CLAIM: “The net result is that our country will end up spending more on health care, and the only reason the government will save any money -- it won’t be on our books -- is because we’ve shifted it to seniors. They’ll bear more of the costs themselves. It’s a bad idea, and it will ultimately end Medicare as we know it.”

REALITY: The President’s health care law ended Medicare as we know it when it put the program’s future in the hands of 15 unelected, unaccountable bureaucrats and vested them with nearly unchecked power to cut Medicare spending in ways that will leave seniors with denied access to care.
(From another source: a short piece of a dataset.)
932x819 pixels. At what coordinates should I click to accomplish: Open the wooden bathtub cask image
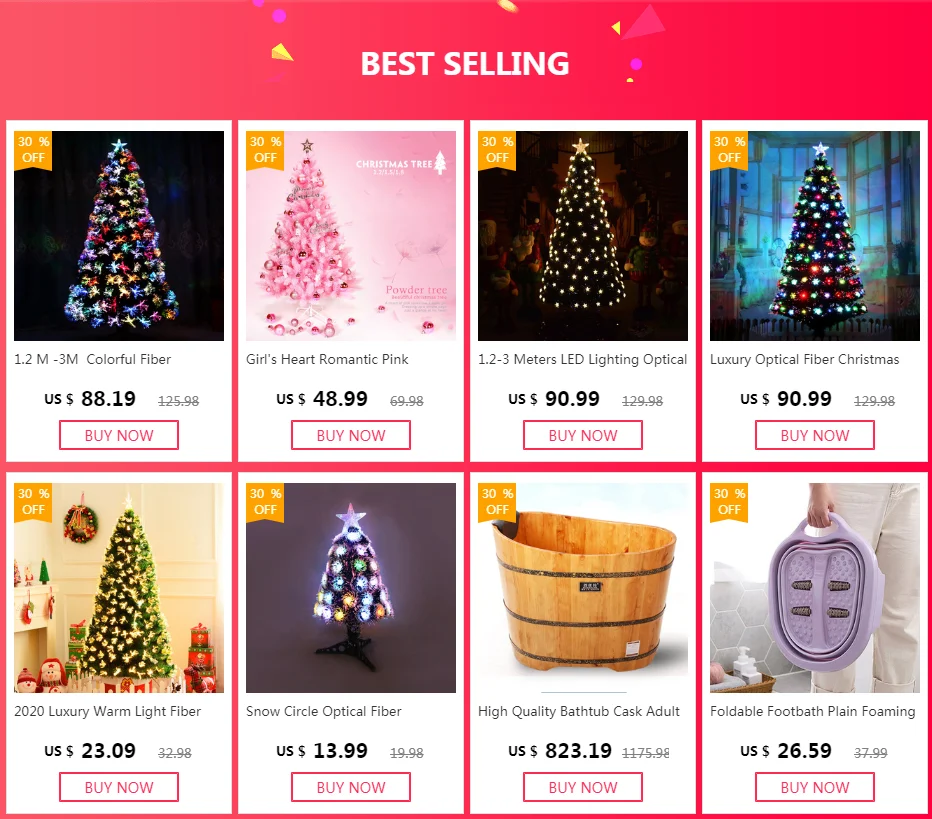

By contrast, our vision puts 50 million seniors in charge of their own health care decisions and lets the power of choice and competition work to improve quality and lower costs in health care.

Not an argument over numbers.

All in all, Ryan’s response is an energetic argument on behalf of his policies. But it’s not really an argument over where his budget does and doesn’t spend money. The closest he gets to actually arguing with the president’s numbers is saying that his cuts won’t be split evenly across categories -- they will be apportioned in some yet-to-be-determined fashion. And that’s true, but we can’t refrain from discussing the potential impact of a budget until after it’s been implemented. So in today’s Wonkbook, when I wrote:

Ryan didn’t contest any of it. He didn’t say his budget doesn’t focus its cuts on programs for the poor, or non-defense discretionary spending. His statement, which you can read in full here, lamented Obama’s “empty promises” and efforts to “divide Americans.” But it didn’t argue that the president got Ryan’s numbers wrong. And that’s because he didn’t: The numbers are there for everyone to see. The same goes for Obama’s budget, which Republicans have often blasted for raising taxes on the rich and doing too little on the deficit.

I was wrong. Ryan did contest the president’s speech. But the rest of that paragraph is basically right. The two parties have clear and contrasting fiscal visions: Ryan offers more deficit reduction, large tax cuts, and higher defense spending, and he pays for it through large cuts to programs for the poor and other government services. Obama offers somewhat less deficit reduction, somewhat lower defense spending, significantly higher taxes on the rich, and much less in cuts to programs for the poor and basic government services.

Ryan thinks his budget is better than Obama’s, and Obama thinks his budget is better than Ryan’s. But in terms of where the two budgets spend and cut, and who they tax, there’s no real disagreement here.